* Start Page text *

In this plot we see that the three different attainment groups clearly differ with regard to the PM${10}$ reductions between 1990 and 2000. In particular the blue line shows the largest reduction in PM${10}$. It was around 15.4 $\mu g/m^{3}$. This is almost twice as much as for the two other groups of areas. The blue line represents the reduction in areas which were designated as NonAttainment. So in our data set it seems to be the case that the areas with the highest pollution in 1990 experience the largest PM$_{10}$ reduction between 1990 and 2000.

Conclusion

In summary we can say that there are specific trends in the data set, in particular for the values of the socio-economic variables and for the values of the PM${10}$ reductions. Regarding the socio-economic characteristics we found that the people living in areas next to a monitor seem to be poorer than the ones living in areas located further away from the next monitor. Furthermore we could observe that the values, representing the reduction in PM${10}$, reach their maximum in areas that are named as NonAttainment. This means that the areas with the highest pollution in 1990 seem to experience the largest reductions in PM$_{10}$ between 1990 and 2000.

In the following exercises, where we analyze the causal effect of PM$_{10}$ reductions on the population we will exploit these findings. Especially the one that the different groups of society in our data set can be represented by the variable ring.

< award "Expert Data Set"

Congrats! You solved all exercises and quizzes which examine trends in the data. Now you are prepared to analyse the causal effects of the PM10 reduction.

* End Page text *
* Start Material *

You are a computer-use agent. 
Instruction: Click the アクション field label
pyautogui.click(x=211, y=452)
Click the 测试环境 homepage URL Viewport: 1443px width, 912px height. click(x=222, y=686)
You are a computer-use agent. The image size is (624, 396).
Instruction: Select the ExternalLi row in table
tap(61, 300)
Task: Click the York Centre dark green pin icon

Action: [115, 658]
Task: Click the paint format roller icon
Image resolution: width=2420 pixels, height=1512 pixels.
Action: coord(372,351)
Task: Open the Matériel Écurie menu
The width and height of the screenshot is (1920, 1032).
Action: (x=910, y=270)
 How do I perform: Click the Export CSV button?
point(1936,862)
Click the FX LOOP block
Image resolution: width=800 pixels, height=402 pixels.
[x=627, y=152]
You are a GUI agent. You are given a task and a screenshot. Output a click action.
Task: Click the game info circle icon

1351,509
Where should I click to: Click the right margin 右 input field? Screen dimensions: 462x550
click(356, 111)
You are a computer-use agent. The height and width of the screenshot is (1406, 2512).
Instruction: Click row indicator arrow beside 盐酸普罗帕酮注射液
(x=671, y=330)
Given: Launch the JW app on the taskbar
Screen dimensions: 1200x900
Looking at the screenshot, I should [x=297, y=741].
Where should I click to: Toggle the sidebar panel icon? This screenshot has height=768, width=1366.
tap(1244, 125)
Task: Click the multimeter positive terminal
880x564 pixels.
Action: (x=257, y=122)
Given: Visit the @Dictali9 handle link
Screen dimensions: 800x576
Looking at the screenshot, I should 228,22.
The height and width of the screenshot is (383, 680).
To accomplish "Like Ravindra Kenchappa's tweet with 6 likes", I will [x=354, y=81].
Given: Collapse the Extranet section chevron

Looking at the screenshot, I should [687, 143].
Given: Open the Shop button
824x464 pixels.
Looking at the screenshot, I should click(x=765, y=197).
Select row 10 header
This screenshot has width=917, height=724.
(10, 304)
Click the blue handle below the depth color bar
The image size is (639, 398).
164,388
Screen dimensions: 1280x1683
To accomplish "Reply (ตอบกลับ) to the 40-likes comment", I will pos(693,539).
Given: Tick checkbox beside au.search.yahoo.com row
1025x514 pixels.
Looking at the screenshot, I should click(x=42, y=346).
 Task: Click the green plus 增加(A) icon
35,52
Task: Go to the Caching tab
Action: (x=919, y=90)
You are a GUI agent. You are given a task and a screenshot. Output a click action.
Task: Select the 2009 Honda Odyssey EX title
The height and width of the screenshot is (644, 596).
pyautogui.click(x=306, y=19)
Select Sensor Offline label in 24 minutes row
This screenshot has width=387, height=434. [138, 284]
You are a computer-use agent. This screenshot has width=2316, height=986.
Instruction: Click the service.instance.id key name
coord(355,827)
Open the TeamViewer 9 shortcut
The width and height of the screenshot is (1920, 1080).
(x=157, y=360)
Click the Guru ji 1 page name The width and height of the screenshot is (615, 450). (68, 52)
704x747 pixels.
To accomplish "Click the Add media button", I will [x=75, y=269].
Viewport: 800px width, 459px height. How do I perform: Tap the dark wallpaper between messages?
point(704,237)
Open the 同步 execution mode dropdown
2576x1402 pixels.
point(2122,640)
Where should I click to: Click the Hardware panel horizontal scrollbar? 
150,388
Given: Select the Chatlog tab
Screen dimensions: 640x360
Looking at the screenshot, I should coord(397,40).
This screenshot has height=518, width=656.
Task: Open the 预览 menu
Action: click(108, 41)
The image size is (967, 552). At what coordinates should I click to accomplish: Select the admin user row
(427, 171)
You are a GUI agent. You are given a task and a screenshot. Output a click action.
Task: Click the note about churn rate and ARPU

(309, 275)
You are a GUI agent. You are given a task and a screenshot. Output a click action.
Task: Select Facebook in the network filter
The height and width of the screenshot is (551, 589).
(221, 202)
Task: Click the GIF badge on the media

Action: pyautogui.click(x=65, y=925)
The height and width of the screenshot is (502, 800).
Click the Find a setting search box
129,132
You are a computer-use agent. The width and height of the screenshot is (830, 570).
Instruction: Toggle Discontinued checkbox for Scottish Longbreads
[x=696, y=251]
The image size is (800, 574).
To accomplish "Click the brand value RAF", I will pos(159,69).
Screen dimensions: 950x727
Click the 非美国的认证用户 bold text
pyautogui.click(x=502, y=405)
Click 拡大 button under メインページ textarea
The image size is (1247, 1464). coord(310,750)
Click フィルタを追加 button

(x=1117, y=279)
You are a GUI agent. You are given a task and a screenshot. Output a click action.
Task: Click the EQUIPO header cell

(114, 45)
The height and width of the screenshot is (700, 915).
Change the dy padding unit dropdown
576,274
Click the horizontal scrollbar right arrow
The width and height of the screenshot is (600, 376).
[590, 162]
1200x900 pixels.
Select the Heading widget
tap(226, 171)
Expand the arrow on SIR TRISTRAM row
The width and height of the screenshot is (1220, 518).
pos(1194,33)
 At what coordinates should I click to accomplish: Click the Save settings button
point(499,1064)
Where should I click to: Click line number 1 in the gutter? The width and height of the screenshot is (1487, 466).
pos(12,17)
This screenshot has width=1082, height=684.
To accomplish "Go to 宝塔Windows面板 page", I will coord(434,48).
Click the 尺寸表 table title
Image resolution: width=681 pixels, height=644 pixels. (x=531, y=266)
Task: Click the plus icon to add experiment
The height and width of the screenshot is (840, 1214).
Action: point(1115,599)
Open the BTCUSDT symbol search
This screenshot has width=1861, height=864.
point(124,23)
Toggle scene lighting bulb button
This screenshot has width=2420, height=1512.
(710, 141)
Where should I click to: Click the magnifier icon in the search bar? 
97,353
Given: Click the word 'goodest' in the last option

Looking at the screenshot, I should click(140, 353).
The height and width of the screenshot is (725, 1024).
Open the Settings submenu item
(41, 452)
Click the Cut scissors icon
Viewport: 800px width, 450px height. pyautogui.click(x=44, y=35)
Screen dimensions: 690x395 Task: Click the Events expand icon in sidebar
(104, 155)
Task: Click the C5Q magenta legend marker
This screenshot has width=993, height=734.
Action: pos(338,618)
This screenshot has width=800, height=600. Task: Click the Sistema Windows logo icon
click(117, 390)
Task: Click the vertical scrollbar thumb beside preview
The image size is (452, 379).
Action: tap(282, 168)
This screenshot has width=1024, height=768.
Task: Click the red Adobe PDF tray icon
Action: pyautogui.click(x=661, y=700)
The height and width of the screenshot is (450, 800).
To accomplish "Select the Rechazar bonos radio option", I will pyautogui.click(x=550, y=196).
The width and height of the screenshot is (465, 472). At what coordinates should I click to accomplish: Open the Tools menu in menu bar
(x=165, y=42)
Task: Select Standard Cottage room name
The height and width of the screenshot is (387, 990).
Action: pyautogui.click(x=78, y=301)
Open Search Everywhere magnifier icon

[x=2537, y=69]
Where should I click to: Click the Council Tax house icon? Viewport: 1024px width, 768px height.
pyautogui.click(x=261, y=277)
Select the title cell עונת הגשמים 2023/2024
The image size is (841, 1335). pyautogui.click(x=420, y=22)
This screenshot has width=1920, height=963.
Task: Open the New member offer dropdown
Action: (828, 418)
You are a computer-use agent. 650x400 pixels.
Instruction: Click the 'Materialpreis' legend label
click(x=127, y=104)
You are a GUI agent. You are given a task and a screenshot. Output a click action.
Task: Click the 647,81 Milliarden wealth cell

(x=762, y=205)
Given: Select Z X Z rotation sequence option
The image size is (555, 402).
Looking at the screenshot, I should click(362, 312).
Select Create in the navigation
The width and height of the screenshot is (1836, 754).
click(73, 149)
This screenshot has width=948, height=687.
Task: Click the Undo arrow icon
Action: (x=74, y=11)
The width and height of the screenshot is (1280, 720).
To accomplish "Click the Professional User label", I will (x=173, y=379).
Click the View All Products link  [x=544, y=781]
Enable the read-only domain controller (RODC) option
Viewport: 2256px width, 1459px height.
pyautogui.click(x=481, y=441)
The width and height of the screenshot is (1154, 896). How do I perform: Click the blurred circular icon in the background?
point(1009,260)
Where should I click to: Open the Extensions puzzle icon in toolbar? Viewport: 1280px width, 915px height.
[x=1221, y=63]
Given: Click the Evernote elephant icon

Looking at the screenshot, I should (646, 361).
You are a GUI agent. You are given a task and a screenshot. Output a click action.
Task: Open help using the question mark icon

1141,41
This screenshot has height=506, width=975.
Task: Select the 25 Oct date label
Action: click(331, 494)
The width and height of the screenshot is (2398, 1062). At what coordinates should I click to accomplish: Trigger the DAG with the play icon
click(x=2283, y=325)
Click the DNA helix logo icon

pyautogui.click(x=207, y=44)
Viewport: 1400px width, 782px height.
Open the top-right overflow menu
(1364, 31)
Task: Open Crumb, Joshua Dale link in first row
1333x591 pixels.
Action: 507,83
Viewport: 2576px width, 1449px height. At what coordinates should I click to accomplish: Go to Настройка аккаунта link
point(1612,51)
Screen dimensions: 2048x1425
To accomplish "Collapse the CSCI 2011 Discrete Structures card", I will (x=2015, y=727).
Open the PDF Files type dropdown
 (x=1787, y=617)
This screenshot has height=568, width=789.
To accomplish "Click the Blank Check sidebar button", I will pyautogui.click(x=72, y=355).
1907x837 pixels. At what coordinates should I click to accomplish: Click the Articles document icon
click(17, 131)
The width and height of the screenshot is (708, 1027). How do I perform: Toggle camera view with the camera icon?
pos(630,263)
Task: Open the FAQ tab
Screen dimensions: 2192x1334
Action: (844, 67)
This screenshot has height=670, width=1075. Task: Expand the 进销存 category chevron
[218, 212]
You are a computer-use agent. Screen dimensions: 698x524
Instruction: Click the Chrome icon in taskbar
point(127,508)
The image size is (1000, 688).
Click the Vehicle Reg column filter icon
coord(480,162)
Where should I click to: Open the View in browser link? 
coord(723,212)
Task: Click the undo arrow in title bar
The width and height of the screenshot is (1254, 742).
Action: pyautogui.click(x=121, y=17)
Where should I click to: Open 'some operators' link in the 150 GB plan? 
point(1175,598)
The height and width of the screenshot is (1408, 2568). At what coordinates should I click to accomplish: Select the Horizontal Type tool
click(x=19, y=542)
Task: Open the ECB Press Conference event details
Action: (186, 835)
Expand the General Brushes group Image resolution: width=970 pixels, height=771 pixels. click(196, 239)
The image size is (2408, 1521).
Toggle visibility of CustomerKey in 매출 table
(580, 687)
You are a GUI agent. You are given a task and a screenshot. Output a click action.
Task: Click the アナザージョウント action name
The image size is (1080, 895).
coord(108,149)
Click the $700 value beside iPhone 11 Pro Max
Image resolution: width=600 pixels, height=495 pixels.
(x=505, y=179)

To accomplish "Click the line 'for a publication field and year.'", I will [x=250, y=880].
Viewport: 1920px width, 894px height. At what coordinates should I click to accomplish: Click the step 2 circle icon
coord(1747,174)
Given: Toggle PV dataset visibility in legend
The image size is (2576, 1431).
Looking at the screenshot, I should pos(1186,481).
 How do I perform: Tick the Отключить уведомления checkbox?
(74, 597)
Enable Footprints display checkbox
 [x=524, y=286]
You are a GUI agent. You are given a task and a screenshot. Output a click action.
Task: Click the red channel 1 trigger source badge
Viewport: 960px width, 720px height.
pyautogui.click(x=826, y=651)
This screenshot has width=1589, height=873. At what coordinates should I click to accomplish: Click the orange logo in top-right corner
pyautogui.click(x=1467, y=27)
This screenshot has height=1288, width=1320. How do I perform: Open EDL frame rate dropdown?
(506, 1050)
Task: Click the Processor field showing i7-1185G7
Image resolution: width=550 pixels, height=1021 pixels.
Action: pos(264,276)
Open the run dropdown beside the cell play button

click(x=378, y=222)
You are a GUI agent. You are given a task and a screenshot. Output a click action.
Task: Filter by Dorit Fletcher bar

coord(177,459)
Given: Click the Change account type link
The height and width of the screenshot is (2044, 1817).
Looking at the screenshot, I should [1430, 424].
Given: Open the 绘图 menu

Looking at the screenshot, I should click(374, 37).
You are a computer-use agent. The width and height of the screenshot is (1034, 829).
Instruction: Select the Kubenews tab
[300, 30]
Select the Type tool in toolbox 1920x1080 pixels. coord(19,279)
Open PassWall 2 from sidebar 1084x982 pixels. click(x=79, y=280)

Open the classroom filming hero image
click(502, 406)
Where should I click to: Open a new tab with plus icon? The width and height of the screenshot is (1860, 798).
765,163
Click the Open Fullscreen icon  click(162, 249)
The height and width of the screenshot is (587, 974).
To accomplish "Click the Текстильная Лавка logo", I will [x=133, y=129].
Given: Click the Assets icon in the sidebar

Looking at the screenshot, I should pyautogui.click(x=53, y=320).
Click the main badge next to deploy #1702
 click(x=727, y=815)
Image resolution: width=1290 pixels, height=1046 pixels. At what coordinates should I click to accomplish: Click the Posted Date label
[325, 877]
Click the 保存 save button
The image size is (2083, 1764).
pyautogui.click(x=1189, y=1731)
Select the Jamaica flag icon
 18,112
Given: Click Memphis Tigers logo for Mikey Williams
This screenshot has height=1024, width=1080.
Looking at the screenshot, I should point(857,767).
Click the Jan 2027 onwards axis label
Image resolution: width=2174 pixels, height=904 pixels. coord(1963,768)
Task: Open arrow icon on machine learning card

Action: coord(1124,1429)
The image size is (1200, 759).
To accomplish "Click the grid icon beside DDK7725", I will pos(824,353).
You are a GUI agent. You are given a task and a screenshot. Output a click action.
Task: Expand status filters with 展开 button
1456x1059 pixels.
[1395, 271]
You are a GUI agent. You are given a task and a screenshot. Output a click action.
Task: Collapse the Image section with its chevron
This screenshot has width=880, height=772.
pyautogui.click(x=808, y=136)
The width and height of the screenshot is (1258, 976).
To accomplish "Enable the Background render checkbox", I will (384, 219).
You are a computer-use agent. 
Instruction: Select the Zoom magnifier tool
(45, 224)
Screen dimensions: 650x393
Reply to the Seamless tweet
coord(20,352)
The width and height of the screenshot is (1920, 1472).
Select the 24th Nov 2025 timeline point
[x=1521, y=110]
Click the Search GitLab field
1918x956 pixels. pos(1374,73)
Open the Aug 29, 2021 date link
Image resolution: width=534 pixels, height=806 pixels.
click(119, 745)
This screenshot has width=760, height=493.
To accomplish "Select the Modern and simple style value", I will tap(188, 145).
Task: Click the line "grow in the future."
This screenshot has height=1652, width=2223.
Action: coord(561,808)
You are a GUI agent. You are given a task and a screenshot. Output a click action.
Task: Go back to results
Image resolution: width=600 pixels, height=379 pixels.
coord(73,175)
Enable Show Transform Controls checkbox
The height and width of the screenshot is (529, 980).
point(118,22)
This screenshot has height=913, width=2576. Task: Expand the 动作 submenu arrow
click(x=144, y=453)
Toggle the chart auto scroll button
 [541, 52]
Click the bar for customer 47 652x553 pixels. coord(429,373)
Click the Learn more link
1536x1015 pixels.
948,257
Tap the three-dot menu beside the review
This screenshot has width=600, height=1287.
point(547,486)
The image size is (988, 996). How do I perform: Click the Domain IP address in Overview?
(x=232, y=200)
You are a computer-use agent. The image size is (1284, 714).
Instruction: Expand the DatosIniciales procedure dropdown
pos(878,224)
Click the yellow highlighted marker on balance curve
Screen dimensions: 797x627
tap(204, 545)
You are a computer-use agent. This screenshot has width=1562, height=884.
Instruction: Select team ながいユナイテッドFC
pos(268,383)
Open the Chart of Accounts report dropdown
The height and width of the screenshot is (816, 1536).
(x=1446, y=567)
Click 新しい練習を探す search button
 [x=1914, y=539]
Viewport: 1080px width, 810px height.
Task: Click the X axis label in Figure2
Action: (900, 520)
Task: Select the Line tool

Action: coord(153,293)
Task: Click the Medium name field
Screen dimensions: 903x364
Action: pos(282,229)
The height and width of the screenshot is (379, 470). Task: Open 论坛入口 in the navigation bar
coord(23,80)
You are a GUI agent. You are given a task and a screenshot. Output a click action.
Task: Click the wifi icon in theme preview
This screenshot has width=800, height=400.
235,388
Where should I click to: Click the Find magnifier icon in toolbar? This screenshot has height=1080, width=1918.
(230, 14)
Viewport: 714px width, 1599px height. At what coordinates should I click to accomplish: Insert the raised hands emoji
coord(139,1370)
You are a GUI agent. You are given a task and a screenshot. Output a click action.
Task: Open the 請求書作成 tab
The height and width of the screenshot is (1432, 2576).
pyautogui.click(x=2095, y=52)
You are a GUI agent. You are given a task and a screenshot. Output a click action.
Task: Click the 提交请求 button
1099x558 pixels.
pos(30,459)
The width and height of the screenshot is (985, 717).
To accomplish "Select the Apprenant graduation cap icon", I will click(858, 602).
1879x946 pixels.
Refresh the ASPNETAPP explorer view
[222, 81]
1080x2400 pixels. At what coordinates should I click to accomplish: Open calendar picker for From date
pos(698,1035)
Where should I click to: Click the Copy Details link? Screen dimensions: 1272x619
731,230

* End Material *

Directive 1. In the passage on PM10 reductions, which areas does the blue line represent?
Directive 2. Carry on the passage on PM10 reductions from its last sentence.

Task output 1. Areas designated as NonAttainment.

Task output 2.
>

Exercise 3 -- OLS: A first attempt to analyze the question

Until now we have done some descriptive statistics and therefore should have got an idea about the data. Now it is time to deal with the main issue of this problem set. In particular we want to detect the effects of an improvement in the air quality, induced by the 1990 CAAA. To do this we adopt the approach of BFL (2014) and use a linear regression model with house prices as dependent and the PM${10}$ concentration in the air as independent variable. This means we measure the CAAA's benefits by the capitalization of pollution reductions into house prices, whereby only those houses are taken into account which are owner-occupied. So in contrast to previous works, which examine the effects on different subgroups like homeowners and renters (Grainger (2012)), this approach examines especially the different effects of a PM${10}$ reduction within such a subgroup, namely the homeowners.

To get a first impression about the relationship explained above, we run an OLS regression examining the effect of the PM$_{10}$ concentration in 1990 on the house prices in 1990. The respective values for these factors are stored in the variables pol_90 and median_house_value_90 of the data set BFL.dta. To run the regression we could use the lm() function out of base R which you might know, but instead we want to use the felm() function out of lfe. We do so since we can run all regressions which we need in later exercises with this one function. To see how you can do linear regressions with felm() check the info box below.

< info "Linear regressions with felm()"

The felm() function out of the lfe package can be used to do linear regressions. If you want to regress y on x1 and x2, all stored in the data set dat, you can use the following code. This is just a standard linear regression like the one you could do with lm().

library(lfe)
felm(y~x1+x2, data=dat)

If you want to know more about the felm() method, you can check rdocumentation.org/packages/lfe/functions/felm.

>

To run the regression we have to load the data set BFL.dta again.

Task: Read in the data set BFL.dta and store it into dat.

#< task
# Enter your command here
#>
dat = read.dta("BFL.dta")
#< hint
display("Just write: dat=read.dta(\"BFL.dta\") and press check afterwards.")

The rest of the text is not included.